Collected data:

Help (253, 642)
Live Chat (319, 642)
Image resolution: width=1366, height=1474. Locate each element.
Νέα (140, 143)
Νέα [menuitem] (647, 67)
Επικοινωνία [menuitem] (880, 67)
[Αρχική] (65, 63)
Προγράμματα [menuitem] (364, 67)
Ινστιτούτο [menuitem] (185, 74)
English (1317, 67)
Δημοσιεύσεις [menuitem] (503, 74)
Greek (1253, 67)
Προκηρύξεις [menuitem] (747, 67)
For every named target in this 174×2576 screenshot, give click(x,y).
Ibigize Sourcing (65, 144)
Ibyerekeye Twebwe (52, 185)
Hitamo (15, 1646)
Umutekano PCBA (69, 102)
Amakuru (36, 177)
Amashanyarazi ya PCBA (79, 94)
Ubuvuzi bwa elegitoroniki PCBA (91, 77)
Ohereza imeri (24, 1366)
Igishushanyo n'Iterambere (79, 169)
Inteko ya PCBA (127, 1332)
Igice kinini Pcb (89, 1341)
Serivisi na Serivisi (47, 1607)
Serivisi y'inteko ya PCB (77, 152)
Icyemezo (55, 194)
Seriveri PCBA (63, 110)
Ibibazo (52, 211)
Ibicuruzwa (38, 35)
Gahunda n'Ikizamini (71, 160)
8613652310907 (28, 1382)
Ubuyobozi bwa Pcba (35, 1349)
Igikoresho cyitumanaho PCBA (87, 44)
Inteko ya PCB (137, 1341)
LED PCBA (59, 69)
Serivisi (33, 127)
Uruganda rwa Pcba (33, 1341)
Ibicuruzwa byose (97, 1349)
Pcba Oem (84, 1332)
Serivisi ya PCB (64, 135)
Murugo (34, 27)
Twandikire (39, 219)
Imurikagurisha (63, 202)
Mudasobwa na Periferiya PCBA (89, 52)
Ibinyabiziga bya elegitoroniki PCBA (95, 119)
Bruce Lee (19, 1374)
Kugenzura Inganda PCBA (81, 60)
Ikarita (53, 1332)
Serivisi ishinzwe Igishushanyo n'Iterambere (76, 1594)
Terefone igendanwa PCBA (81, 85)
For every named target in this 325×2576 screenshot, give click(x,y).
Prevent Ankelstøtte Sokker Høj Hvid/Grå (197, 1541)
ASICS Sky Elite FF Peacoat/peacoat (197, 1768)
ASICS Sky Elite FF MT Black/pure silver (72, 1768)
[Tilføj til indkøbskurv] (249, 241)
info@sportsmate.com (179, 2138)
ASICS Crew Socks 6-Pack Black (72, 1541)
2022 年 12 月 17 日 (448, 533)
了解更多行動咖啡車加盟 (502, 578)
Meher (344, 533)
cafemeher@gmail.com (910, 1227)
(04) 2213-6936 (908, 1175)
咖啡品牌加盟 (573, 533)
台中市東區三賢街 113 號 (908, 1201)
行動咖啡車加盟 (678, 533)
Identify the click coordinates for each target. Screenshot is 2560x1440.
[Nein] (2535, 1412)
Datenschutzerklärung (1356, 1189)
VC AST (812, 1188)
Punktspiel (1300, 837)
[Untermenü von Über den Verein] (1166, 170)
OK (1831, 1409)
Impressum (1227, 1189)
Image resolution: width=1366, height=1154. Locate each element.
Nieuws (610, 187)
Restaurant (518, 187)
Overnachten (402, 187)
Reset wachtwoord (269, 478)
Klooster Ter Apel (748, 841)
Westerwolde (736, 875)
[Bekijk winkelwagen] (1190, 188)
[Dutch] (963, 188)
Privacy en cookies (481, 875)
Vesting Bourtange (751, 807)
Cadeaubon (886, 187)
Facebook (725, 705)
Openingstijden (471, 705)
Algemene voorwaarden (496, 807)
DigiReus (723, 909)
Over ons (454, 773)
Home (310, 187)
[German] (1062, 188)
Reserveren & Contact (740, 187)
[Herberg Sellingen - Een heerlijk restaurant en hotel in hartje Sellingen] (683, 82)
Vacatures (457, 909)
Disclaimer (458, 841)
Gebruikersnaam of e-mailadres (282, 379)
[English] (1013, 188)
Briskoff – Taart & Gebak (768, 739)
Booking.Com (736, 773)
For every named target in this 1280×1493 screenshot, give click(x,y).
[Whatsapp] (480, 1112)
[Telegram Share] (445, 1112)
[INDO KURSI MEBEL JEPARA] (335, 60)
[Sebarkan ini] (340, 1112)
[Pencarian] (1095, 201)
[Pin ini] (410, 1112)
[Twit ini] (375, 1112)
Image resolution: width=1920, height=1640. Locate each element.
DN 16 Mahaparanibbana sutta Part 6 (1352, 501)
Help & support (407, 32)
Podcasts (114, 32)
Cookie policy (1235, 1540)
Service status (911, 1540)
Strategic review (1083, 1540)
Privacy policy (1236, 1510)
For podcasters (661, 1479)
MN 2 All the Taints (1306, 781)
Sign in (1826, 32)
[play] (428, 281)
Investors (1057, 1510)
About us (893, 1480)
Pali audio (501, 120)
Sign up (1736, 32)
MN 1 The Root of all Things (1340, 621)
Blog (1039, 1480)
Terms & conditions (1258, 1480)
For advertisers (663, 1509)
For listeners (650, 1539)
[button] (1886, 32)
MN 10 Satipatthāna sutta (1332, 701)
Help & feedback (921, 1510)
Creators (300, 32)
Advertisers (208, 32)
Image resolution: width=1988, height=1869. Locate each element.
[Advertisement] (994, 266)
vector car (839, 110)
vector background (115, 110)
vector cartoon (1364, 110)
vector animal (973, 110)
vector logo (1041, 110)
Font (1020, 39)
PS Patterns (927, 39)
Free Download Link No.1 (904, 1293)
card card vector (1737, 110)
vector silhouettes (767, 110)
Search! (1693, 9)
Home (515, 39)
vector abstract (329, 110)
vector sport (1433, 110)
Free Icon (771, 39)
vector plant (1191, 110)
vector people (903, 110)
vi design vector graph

Task item:
From the records above, give again exactly the lines running from the line with "Serivisi (33, 127)" to the line with "Terefone igendanwa PCBA (81, 85)", inclusive.

Exercise response:
Serivisi (33, 127)
Uruganda rwa Pcba (33, 1341)
Ibicuruzwa byose (97, 1349)
Pcba Oem (84, 1332)
Serivisi ya PCB (64, 135)
Murugo (34, 27)
Twandikire (39, 219)
Imurikagurisha (63, 202)
Mudasobwa na Periferiya PCBA (89, 52)
Ibinyabiziga bya elegitoroniki PCBA (95, 119)
Bruce Lee (19, 1374)
Kugenzura Inganda PCBA (81, 60)
Ikarita (53, 1332)
Serivisi ishinzwe Igishushanyo n'Iterambere (76, 1594)
Terefone igendanwa PCBA (81, 85)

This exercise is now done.